## [Records to use]

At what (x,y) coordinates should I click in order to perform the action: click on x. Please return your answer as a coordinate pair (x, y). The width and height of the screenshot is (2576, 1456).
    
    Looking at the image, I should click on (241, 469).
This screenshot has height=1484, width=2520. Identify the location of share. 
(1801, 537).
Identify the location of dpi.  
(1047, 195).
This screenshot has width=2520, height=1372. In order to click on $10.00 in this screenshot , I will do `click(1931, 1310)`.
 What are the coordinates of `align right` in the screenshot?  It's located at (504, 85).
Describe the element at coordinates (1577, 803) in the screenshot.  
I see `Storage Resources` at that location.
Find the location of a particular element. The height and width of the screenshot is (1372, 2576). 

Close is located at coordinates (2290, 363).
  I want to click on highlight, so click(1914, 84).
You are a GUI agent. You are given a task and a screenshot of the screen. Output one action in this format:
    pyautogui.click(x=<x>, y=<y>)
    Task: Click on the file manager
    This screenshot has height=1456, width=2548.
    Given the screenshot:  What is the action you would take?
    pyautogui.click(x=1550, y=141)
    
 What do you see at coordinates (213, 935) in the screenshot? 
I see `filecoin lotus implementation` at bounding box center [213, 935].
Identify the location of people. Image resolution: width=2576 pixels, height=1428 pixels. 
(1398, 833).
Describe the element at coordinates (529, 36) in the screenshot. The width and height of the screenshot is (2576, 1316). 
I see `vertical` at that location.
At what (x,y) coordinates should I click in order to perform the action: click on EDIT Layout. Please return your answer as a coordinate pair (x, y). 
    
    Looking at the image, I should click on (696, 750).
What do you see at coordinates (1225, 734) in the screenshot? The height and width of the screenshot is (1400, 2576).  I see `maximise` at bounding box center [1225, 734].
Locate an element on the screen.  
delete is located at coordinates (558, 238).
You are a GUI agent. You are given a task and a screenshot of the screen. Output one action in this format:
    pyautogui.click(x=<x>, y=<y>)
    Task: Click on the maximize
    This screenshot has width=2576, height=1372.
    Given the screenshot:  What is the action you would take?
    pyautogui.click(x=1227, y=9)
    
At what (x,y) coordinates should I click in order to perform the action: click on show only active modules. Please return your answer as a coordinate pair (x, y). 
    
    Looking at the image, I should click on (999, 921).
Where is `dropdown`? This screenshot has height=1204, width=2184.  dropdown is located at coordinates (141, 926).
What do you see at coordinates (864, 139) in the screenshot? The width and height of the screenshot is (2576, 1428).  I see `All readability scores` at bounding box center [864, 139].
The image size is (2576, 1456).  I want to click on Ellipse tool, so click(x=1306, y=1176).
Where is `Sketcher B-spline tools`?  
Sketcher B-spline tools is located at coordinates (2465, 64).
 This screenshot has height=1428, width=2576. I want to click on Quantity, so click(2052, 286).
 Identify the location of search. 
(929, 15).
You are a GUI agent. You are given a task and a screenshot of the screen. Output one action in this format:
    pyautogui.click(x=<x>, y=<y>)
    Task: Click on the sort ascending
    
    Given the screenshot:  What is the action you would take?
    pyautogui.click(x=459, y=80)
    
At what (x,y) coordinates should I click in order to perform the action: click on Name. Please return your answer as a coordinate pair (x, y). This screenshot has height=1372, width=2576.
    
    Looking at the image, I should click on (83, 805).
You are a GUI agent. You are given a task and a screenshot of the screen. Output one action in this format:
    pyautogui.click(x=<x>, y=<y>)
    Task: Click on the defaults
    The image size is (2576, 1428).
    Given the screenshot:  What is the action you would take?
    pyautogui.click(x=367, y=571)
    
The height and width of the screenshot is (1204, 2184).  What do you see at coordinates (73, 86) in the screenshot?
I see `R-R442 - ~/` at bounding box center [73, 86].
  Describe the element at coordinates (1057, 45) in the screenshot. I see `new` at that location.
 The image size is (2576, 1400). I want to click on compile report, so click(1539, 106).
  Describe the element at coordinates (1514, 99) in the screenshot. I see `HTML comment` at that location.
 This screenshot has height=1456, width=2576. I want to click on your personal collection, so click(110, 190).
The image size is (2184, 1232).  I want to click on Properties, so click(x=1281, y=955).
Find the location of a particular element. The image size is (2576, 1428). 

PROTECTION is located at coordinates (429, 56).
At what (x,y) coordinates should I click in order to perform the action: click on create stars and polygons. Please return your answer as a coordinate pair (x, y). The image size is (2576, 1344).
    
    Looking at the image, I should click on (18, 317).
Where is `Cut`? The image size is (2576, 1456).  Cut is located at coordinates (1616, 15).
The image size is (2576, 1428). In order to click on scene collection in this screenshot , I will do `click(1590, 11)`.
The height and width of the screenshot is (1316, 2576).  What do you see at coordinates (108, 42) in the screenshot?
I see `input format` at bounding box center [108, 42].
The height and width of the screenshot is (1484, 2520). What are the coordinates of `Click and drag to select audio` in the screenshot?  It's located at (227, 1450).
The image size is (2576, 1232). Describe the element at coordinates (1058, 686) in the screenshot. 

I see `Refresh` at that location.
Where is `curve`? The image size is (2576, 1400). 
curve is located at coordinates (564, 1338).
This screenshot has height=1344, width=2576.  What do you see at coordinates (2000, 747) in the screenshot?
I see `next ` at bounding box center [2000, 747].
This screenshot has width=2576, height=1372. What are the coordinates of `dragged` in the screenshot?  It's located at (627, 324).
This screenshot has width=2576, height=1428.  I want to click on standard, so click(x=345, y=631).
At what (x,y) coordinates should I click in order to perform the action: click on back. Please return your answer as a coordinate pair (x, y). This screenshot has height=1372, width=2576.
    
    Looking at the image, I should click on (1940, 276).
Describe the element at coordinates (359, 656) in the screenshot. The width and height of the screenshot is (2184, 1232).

## [Set problem]
Convert the listing above into a JSON array of strings, with one string per line and blank lines omitted.

## [Solution to the exercise]
[
  "At what (x,y) coordinates should I click in order to perform the action: click on x. Please return your answer as a coordinate pair (x, y). The width and height of the screenshot is (2576, 1456).",
  "    Looking at the image, I should click on (241, 469).",
  "This screenshot has height=1484, width=2520. Identify the location of share. ",
  "(1801, 537).",
  "Identify the location of dpi.  ",
  "(1047, 195).",
  "This screenshot has width=2520, height=1372. In order to click on $10.00 in this screenshot , I will do `click(1931, 1310)`.",
  " What are the coordinates of `align right` in the screenshot?  It's located at (504, 85).",
  "Describe the element at coordinates (1577, 803) in the screenshot.  ",
  "I see `Storage Resources` at that location.",
  "Find the location of a particular element. The height and width of the screenshot is (1372, 2576). ",
  "Close is located at coordinates (2290, 363).",
  "  I want to click on highlight, so click(1914, 84).",
  "You are a GUI agent. You are given a task and a screenshot of the screen. Output one action in this format:",
  "    pyautogui.click(x=<x>, y=<y>)",
  "    Task: Click on the file manager",
  "    This screenshot has height=1456, width=2548.",
  "    Given the screenshot:  What is the action you would take?",
  "    pyautogui.click(x=1550, y=141)",
  " What do you see at coordinates (213, 935) in the screenshot? ",
  "I see `filecoin lotus implementation` at bounding box center [213, 935].",
  "Identify the location of people. Image resolution: width=2576 pixels, height=1428 pixels. ",
  "(1398, 833).",
  "Describe the element at coordinates (529, 36) in the screenshot. The width and height of the screenshot is (2576, 1316). ",
  "I see `vertical` at that location.",
  "At what (x,y) coordinates should I click in order to perform the action: click on EDIT Layout. Please return your answer as a coordinate pair (x, y). ",
  "    Looking at the image, I should click on (696, 750).",
  "What do you see at coordinates (1225, 734) in the screenshot? The height and width of the screenshot is (1400, 2576).  I see `maximise` at bounding box center [1225, 734].",
  "Locate an element on the screen.  ",
  "delete is located at coordinates (558, 238).",
  "You are a GUI agent. You are given a task and a screenshot of the screen. Output one action in this format:",
  "    pyautogui.click(x=<x>, y=<y>)",
  "    Task: Click on the maximize",
  "    This screenshot has width=2576, height=1372.",
  "    Given the screenshot:  What is the action you would take?",
  "    pyautogui.click(x=1227, y=9)",
  "At what (x,y) coordinates should I click in order to perform the action: click on show only active modules. Please return your answer as a coordinate pair (x, y). ",
  "    Looking at the image, I should click on (999, 921).",
  "Where is `dropdown`? This screenshot has height=1204, width=2184.  dropdown is located at coordinates (141, 926).",
  "What do you see at coordinates (864, 139) in the screenshot? The width and height of the screenshot is (2576, 1428).  I see `All readability scores` at bounding box center [864, 139].",
  "The image size is (2576, 1456).  I want to click on Ellipse tool, so click(x=1306, y=1176).",
  "Where is `Sketcher B-spline tools`?  ",
  "Sketcher B-spline tools is located at coordinates (2465, 64).",
  " This screenshot has height=1428, width=2576. I want to click on Quantity, so click(2052, 286).",
  " Identify the location of search. ",
  "(929, 15).",
  "You are a GUI agent. You are given a task and a screenshot of the screen. Output one action in this format:",
  "    pyautogui.click(x=<x>, y=<y>)",
  "    Task: Click on the sort ascending",
  "    Given the screenshot:  What is the action you would take?",
  "    pyautogui.click(x=459, y=80)",
  "At what (x,y) coordinates should I click in order to perform the action: click on Name. Please return your answer as a coordinate pair (x, y). This screenshot has height=1372, width=2576.",
  "    Looking at the image, I should click on (83, 805).",
  "You are a GUI agent. You are given a task and a screenshot of the screen. Output one action in this format:",
  "    pyautogui.click(x=<x>, y=<y>)",
  "    Task: Click on the defaults",
  "    The image size is (2576, 1428).",
  "    Given the screenshot:  What is the action you would take?",
  "    pyautogui.click(x=367, y=571)",
  "The height and width of the screenshot is (1204, 2184).  What do you see at coordinates (73, 86) in the screenshot?",
  "I see `R-R442 - ~/` at bounding box center [73, 86].",
  "  Describe the element at coordinates (1057, 45) in the screenshot. I see `new` at that location.",
  " The image size is (2576, 1400). I want to click on compile report, so click(1539, 106).",
  "  Describe the element at coordinates (1514, 99) in the screenshot. I see `HTML comment` at that location.",
  " This screenshot has height=1456, width=2576. I want to click on your personal collection, so click(110, 190).",
  "The image size is (2184, 1232).  I want to click on Properties, so click(x=1281, y=955).",
  "Find the location of a particular element. The image size is (2576, 1428). ",
  "PROTECTION is located at coordinates (429, 56).",
  "At what (x,y) coordinates should I click in order to perform the action: click on create stars and polygons. Please return your answer as a coordinate pair (x, y). The image size is (2576, 1344).",
  "    Looking at the image, I should click on (18, 317).",
  "Where is `Cut`? The image size is (2576, 1456).  Cut is located at coordinates (1616, 15).",
  "The image size is (2576, 1428). In order to click on scene collection in this screenshot , I will do `click(1590, 11)`.",
  "The height and width of the screenshot is (1316, 2576).  What do you see at coordinates (108, 42) in the screenshot?",
  "I see `input format` at bounding box center [108, 42].",
  "The height and width of the screenshot is (1484, 2520). What are the coordinates of `Click and drag to select audio` in the screenshot?  It's located at (227, 1450).",
  "The image size is (2576, 1232). Describe the element at coordinates (1058, 686) in the screenshot. ",
  "I see `Refresh` at that location.",
  "Where is `curve`? The image size is (2576, 1400). ",
  "curve is located at coordinates (564, 1338).",
  "This screenshot has height=1344, width=2576.  What do you see at coordinates (2000, 747) in the screenshot?",
  "I see `next ` at bounding box center [2000, 747].",
  "This screenshot has width=2576, height=1372. What are the coordinates of `dragged` in the screenshot?  It's located at (627, 324).",
  "This screenshot has width=2576, height=1428.  I want to click on standard, so click(x=345, y=631).",
  "At what (x,y) coordinates should I click in order to perform the action: click on back. Please return your answer as a coordinate pair (x, y). This screenshot has height=1372, width=2576.",
  "    Looking at the image, I should click on (1940, 276).",
  "Describe the element at coordinates (359, 656) in the screenshot. The width and height of the screenshot is (2184, 1232)."
]